The story of how he was disappointed in late 1960 — when some students could answer questions from Greek mythology, but not from Indian mythology — is well-known. What is relatively unknown are the beginnings of Amar Chitra Katha (ACK) in a cubbyhole office... If I’m correct, somewhere in Mumbai’s Fort area.

GL Mirchandani of India Book House was the publisher who had backed his idea to start a series of comics based on Indian history and mythology. The Pai-Mirchandani team began small and was taking a risk. What is firmly imprinted in my memory is of him speaking of the stink of the common loo wafting in his work area.

It was about 30 years ago that I met Pai in his basement office at Mahalaxmi Chambers, near Cadbury House, Mahalaxmi. The summer holidays after my standard X board exams were on and I had met him by chance. Pai wanted to know my plans for the vacations and that conversation opened up a summer job at ACK, as we called that office. I helped with the odds and ends, assisted during book exhibitions in Mumbai and went bookshop to bookshop, vendor to vendor collecting orders for ACK titles.

My very first sense of achievement from a job happened when a vendor in a shack placed an order for 10,000 copies of various ACK titles. I was stunned and Anant Pai was proud.

That experience with a newspaper vendor in pajamas taught me never to be fooled by first impressions. At ACK, I saw the birth of the entertaining children’s comic, Tinkle. I noticed the seriousness with which Pai treated letters pouring in from children — on postcards, inland letters and envelops. He was famous as ‘Uncle Pai’ and we got letters from all corners of the country; the smallest of towns and talukas. Since he could not reply to all individually, there were printed letters in handwriting font with his signature.

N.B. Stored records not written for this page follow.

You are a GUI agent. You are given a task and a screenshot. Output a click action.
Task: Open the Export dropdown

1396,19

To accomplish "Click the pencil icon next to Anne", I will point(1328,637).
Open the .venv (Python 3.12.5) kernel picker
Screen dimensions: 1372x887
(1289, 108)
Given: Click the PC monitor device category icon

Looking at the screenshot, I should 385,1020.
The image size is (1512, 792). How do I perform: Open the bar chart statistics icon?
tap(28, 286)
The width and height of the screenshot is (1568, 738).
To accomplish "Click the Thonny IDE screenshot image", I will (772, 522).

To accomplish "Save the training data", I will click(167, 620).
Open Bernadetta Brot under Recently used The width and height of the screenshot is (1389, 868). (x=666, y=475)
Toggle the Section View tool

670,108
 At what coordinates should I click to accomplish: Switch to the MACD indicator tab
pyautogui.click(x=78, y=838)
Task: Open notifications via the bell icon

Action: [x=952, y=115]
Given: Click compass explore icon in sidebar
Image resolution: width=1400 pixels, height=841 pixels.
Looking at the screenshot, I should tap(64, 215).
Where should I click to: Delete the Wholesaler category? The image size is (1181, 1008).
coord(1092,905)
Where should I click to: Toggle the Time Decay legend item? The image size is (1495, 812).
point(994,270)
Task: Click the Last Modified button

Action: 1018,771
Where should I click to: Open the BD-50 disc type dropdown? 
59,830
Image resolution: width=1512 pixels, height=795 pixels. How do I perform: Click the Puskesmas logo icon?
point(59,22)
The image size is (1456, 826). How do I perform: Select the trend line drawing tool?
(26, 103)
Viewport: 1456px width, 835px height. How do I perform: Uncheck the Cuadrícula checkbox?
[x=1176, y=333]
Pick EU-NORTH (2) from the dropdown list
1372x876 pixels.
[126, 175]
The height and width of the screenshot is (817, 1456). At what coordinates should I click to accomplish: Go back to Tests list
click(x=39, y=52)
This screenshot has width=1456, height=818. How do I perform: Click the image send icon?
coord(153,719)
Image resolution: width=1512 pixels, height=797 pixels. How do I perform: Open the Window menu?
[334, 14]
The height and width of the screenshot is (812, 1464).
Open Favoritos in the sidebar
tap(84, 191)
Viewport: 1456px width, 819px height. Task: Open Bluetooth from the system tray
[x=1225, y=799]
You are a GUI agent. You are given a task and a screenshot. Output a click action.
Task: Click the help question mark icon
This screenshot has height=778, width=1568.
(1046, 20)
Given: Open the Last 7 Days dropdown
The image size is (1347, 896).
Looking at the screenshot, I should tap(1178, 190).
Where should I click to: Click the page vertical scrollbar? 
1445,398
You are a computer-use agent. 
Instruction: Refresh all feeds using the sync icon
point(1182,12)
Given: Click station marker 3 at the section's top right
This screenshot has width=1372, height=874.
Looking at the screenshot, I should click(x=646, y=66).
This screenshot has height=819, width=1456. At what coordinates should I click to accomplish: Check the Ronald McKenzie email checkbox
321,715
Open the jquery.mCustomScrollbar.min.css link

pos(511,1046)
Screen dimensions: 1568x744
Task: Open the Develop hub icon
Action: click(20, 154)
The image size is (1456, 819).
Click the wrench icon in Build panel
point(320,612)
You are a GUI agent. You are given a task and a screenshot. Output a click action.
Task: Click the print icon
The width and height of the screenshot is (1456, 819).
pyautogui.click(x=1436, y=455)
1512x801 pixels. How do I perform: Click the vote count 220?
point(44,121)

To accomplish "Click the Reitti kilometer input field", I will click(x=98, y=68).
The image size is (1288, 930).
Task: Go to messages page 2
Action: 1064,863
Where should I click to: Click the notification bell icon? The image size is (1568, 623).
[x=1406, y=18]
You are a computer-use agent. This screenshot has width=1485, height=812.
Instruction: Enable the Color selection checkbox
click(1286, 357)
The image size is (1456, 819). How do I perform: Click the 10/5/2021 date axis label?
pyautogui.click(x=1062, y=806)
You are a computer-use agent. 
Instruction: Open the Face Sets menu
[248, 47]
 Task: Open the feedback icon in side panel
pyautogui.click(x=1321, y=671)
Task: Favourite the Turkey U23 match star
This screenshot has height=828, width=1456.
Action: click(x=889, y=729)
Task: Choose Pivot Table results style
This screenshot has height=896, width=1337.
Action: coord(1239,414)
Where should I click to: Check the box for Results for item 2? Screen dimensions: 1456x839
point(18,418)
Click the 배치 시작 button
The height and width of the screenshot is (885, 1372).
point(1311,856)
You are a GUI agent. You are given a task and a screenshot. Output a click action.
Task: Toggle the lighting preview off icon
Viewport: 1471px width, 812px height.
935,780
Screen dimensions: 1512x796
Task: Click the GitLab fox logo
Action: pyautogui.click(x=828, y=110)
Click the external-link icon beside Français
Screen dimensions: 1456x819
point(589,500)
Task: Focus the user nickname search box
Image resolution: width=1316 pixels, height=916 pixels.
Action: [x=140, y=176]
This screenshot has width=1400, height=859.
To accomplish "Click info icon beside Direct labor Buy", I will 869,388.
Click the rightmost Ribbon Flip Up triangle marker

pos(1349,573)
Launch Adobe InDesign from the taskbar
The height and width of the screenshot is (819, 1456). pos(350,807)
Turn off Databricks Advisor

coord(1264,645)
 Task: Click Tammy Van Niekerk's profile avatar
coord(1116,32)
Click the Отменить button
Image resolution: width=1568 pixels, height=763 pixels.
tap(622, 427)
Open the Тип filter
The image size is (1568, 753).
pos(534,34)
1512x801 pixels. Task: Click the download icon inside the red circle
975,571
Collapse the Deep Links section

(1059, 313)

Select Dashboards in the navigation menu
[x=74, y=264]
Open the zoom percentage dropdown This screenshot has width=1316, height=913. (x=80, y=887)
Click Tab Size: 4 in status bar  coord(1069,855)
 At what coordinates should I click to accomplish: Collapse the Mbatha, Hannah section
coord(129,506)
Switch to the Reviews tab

I was quite impressed when I first saw those letters and helped in the chore of mailing them.
Pai did not like shoddy work and we were afraid of entering or being summoned to his wood-and-glass cabin.

The office had a friendly lot: Dennis, Olivia, Subba Rao, Nira Benegal. I remember his instructions to seniors — one had to be thorough with the research and no gory stuff in the illustrations.

Once a group of us school and college kids was at an event-exhibition near his Prabhadevi home and our lunch break happened at his flat. After lunch we were about to rush back when he waved and asked us to relax for another 10-15 minutes. I remember him saying, “Even a hard-working bull needs to take a break.” Pai was passionate about his love for children. He wanted them to overcome their fears, develop self-esteem, be confident and ambitious. He never saw his work as a business model — wanting to maximise profits year after year.

His Rang Rekha Features Syndicate issued interesting factoids and snippets, and I remember some of his publications and workshops for children from his Partha Institute for Personality Development. The Pais had no children and it amazed me to no end that they poured so much love and affection on the children around them. I left Bombay in 1987 and met him just once after that. In the last two months I was making and breaking plans to visit him with my family and seek his blessings. Alas! That day will now never come.